**ABOUT THIS EXERCISE**
Reproduce the records exactly, beginning with their first line and ending with the line that contains "Open Friday 5:00 pm end time dropdown", and output nothing more.

Dataset excerpts:
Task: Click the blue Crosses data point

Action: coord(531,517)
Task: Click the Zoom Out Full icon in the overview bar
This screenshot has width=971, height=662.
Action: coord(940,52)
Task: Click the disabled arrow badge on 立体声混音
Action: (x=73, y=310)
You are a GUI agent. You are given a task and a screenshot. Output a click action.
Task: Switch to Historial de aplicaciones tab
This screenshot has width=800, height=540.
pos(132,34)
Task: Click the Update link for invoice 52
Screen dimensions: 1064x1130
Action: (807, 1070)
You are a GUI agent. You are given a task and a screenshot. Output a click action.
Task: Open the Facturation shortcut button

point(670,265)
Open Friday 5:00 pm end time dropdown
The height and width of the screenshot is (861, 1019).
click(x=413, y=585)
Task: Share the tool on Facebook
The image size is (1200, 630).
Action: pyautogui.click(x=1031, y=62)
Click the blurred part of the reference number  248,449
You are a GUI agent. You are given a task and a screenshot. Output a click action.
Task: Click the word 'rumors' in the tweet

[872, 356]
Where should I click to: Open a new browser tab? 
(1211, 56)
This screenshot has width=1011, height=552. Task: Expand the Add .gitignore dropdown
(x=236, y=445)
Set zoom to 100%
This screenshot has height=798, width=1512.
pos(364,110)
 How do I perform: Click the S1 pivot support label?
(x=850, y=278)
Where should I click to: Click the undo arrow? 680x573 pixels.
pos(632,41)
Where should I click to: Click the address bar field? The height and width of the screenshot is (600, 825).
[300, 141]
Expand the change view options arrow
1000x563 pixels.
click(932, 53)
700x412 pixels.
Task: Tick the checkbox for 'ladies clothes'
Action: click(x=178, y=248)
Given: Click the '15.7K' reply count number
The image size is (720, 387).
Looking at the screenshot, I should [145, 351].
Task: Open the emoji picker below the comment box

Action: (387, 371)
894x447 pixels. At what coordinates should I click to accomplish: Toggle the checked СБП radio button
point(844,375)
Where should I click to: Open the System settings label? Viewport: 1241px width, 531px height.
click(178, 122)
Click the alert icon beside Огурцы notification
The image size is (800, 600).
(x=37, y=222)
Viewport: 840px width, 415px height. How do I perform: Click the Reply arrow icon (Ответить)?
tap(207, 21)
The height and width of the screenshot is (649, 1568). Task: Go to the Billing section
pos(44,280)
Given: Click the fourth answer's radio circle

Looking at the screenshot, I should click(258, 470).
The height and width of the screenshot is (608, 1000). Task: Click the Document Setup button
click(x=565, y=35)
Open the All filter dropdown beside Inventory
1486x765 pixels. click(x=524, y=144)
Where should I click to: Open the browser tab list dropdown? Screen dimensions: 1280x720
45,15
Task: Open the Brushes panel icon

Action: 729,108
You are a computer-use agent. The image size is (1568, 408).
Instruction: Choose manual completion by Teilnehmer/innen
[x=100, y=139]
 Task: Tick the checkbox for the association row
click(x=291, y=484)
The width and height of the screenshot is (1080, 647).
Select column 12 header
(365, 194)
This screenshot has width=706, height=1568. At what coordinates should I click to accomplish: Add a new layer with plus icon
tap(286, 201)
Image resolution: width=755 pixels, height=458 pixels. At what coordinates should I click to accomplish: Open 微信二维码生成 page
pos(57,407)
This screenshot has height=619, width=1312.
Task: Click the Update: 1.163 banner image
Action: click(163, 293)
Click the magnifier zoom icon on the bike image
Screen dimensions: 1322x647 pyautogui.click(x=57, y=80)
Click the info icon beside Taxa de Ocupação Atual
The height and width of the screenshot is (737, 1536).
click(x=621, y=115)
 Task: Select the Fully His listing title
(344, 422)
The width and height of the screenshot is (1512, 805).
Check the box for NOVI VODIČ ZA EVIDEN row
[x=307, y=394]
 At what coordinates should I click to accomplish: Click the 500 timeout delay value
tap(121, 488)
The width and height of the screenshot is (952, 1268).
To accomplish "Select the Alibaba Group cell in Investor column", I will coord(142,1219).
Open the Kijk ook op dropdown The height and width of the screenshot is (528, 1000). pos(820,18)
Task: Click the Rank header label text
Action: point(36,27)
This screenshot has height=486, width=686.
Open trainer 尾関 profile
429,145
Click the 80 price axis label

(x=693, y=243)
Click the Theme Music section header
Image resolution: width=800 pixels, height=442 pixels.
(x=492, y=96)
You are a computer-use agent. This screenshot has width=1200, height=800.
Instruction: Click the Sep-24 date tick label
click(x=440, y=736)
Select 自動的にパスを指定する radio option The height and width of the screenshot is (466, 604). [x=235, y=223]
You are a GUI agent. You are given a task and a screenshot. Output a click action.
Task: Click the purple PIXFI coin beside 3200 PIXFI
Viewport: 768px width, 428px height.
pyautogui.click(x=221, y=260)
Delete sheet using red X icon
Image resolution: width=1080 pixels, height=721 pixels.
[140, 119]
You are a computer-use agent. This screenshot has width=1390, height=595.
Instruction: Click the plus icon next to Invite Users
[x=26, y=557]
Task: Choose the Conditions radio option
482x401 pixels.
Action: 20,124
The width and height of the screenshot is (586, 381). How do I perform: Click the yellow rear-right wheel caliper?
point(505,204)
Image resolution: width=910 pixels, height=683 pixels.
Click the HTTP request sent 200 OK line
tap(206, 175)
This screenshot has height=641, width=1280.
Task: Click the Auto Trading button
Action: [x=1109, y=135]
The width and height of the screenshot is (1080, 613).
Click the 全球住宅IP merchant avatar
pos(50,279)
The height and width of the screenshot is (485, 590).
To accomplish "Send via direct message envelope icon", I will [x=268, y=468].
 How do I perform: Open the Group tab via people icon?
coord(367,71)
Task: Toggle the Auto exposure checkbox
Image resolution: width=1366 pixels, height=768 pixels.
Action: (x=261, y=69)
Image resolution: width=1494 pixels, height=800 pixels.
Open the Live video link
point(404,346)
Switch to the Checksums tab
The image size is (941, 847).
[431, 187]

**PROBLEM SOLUTION**
Task: Click the blue Crosses data point

Action: coord(531,517)
Task: Click the Zoom Out Full icon in the overview bar
This screenshot has width=971, height=662.
Action: coord(940,52)
Task: Click the disabled arrow badge on 立体声混音
Action: (x=73, y=310)
You are a GUI agent. You are given a task and a screenshot. Output a click action.
Task: Switch to Historial de aplicaciones tab
This screenshot has width=800, height=540.
pos(132,34)
Task: Click the Update link for invoice 52
Screen dimensions: 1064x1130
Action: (807, 1070)
You are a GUI agent. You are given a task and a screenshot. Output a click action.
Task: Open the Facturation shortcut button

point(670,265)
Open Friday 5:00 pm end time dropdown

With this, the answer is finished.